Having storage directly attached to the workstations and application servers makes management of this data intractable and an administration, compliance and maintenance nightmare. If more storage needs to be added, changes are to be made directly to the hardware where the applications are running, causing downtime. It also introduces data responsibility to the application administrators, which is not an optimal responsibility model. Furthermore, pockets (islands) of these direct attached storage cannot be used in a globally optimal manner, where storage space can be consolidated over lesser storage media. Finally, DAS introduces too much management overhead when tasks such as backups and compliance are involved.

Backup and compliance software and hardware need reach all the way into the application and workstation infrastructure to be able to perform their tasks, which typically crosses IT boundaries in enterprises as well as introduces complexity due to the lack of consolidation for these tasks.

SAN

In a SAN, the separation of the application servers and workstations from their storage medium is done at the lowest level possible in the communication stack, namely at the block IO level. Here, the raw storage commands to store and retrieve atoms of the storage (such as disk blocks) are extended from local bus access to a Fibre Channel or IP network based access (such as with iSCSI). Furthermore, SAN technologies offer a degree of virtualization such that the actual physical location and parameters of the disk are abstracted (virtualized) from the actual file system logic which runs on the application servers and workstations. However, the actual file system logic still does reside on the application servers and workstations and the file system is thus managed by them.

SAN allows storage administrators to consolidate storage and manage the data centrally, administering such tasks such as compliance, security, backup and capacity extension in one centralized location. However, the consolidation typically can extend as granular as a volume. Each volume is then managed by the storage client directly. While volumes can be virtualized, different volumes remain independent and somewhat restrict the flexibility for adds, moves and changes by the storage administrator without involving application server and workstation IT architects. The most common reason for using a SAN is where the application required direct control over the file system for reasons such as manageability and performance.

NAS

Typically NAS has been associated with storing unstructured content as files.

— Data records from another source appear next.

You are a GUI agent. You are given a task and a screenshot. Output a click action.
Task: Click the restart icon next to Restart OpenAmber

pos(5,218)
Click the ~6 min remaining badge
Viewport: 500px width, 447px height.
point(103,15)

Storage clients (such as workstations and application servers) typically use IP based network protocols such as CIFS and NFS to store, retrieve and modify files on a NAS. The granularity here is the file as opposed to volumes in SANs. Many applications today use NAS, and NAS is by far the fastest growing storage model. The application servers and workstations do not control the actual file system, but rather works in a brokered model where they request file operations (such as create, read, write, delete, modify and seek) to the file servers.

NAS devices, called filers by a major vendor, are typically storage arrays with direct attached storage that communicate with application servers using file-level protocols, such as CIFS or NFS. NAS heads are diskless NAS devices that translate between CIFS and NFS on the front end (to the application servers) and block level storage (such as iSCSI) to the actual storage hardware. CIFS and NFS are chainable protocols, which means that one NAS device can communicate CIFS or NFS to the application tier and use CIFS and NFS again to the actual storage network (another NAS device). As described below, such feature is a key for introducing file area networks.

Tiered Storage Model

As with solving any complex problem, breaking the storage architecture down into sub problems and viewing the storage area in tiers proves invaluable when it comes to implementation abstraction, optimization, management, changes and scaling. In mature implementations, the storage architecture is split into different categories or tiers. Each tier differs in type of hardware used, the performance of the hardware, the scale factor of that tier (amount of storage available), the availability of the tier and policies at that tier.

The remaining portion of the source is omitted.